→ **HOW TO COMPLETE THIS TASK**: From the line with "[Hammer of The" through the line with "[Share on X (Twitter)] (101, 174)", inclusive, return each line of the data below exactly and leave the rest out.

→ **RECORDS SHOWN**:
-------------------------
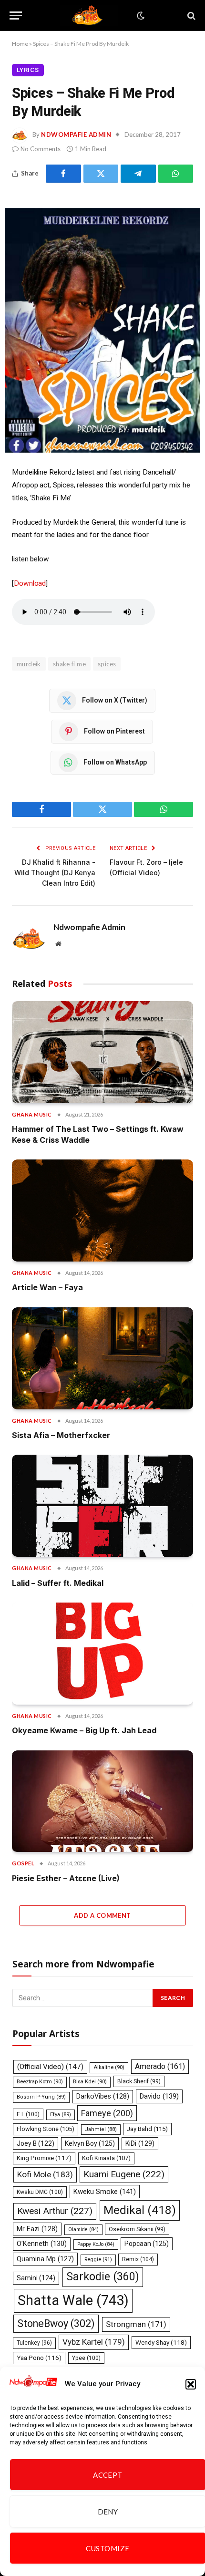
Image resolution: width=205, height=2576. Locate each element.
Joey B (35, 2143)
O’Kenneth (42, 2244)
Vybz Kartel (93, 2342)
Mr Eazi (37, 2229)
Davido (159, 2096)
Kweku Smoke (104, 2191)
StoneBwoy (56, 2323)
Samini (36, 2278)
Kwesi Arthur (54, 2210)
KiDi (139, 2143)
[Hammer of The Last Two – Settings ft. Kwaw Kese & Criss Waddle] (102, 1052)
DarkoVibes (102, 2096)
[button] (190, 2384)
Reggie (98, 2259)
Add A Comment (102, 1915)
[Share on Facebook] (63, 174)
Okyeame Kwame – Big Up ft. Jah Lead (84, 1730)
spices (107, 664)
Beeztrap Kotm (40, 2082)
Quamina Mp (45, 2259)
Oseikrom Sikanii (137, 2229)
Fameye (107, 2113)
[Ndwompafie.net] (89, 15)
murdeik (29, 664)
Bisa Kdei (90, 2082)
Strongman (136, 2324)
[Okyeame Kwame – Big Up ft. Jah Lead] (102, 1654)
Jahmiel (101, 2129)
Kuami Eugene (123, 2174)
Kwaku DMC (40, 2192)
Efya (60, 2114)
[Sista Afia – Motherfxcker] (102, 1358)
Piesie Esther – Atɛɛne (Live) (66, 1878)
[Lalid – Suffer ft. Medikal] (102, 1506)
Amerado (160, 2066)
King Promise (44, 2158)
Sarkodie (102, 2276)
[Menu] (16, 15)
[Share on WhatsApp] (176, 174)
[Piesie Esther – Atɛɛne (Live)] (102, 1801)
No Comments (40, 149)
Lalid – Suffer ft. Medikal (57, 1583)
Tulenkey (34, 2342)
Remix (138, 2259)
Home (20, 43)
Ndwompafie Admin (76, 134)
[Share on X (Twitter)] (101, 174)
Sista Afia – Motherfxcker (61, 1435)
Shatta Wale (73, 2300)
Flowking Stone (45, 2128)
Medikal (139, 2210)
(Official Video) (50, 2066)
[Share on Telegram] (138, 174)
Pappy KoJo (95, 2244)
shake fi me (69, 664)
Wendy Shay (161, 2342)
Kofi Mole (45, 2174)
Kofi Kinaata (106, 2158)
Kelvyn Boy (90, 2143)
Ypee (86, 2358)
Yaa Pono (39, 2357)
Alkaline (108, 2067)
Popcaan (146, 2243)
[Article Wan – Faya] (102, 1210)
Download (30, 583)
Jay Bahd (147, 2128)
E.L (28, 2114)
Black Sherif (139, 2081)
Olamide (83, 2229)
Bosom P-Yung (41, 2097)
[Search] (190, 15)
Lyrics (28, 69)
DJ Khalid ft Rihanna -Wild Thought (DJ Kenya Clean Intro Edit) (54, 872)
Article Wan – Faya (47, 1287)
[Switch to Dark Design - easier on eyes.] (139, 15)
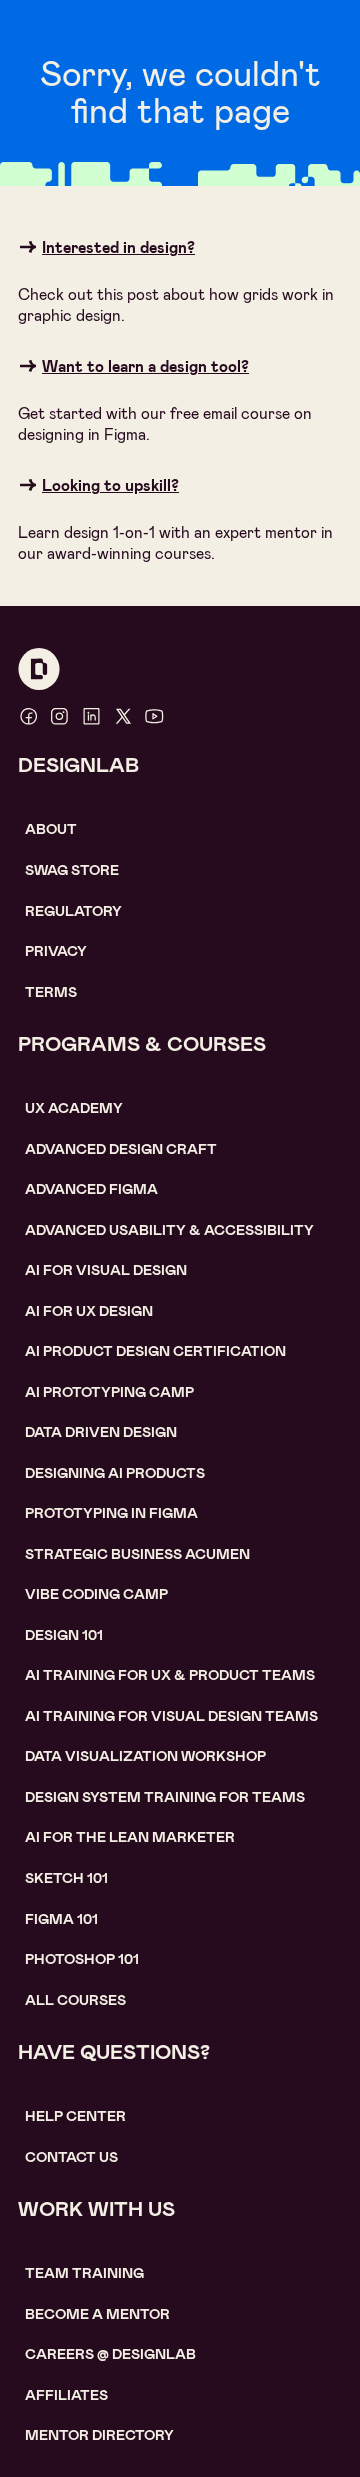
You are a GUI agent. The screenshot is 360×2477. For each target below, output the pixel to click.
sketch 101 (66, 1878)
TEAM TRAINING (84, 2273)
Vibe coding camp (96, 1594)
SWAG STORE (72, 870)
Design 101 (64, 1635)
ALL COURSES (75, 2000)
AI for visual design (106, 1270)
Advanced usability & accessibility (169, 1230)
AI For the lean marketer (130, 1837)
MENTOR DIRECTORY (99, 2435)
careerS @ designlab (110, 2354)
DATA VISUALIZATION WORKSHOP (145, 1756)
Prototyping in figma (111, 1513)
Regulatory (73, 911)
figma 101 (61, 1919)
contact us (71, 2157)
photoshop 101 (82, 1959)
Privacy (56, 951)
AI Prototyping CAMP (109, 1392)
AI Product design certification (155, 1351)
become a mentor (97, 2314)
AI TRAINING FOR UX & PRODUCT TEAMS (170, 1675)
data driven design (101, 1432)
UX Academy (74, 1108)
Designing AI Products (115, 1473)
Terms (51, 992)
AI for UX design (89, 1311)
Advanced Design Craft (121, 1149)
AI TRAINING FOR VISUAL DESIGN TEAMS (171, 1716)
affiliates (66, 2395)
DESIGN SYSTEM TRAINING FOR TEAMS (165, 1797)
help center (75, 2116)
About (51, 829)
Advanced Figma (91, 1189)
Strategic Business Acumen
-------------------------
→ **EXERCISE RESPONSE**:
[Hammer of The Last Two – Settings ft. Kwaw Kese & Criss Waddle] (102, 1052)
DarkoVibes (102, 2096)
[button] (190, 2384)
Reggie (98, 2259)
Add A Comment (102, 1915)
[Share on Facebook] (63, 174)
Okyeame Kwame – Big Up ft. Jah Lead (84, 1730)
spices (107, 664)
Beeztrap Kotm (40, 2082)
Quamina Mp (45, 2259)
Oseikrom Sikanii (137, 2229)
Fameye (107, 2113)
[Ndwompafie.net] (89, 15)
murdeik (29, 664)
Bisa Kdei (90, 2082)
Strongman (136, 2324)
[Okyeame Kwame – Big Up ft. Jah Lead] (102, 1654)
Jahmiel (101, 2129)
Kuami Eugene (123, 2174)
Kwaku DMC (40, 2192)
Efya (60, 2114)
[Sista Afia – Motherfxcker] (102, 1358)
Piesie Esther – Atɛɛne (Live) (66, 1878)
[Lalid – Suffer ft. Medikal] (102, 1506)
Amerado (160, 2066)
King Promise (44, 2158)
Sarkodie (102, 2276)
[Menu] (16, 15)
[Share on WhatsApp] (176, 174)
[Piesie Esther – Atɛɛne (Live)] (102, 1801)
No Comments (40, 149)
Lalid – Suffer ft. Medikal (57, 1583)
Tulenkey (34, 2342)
Remix (138, 2259)
Home (20, 43)
Ndwompafie Admin (76, 134)
[Share on X (Twitter)] (101, 174)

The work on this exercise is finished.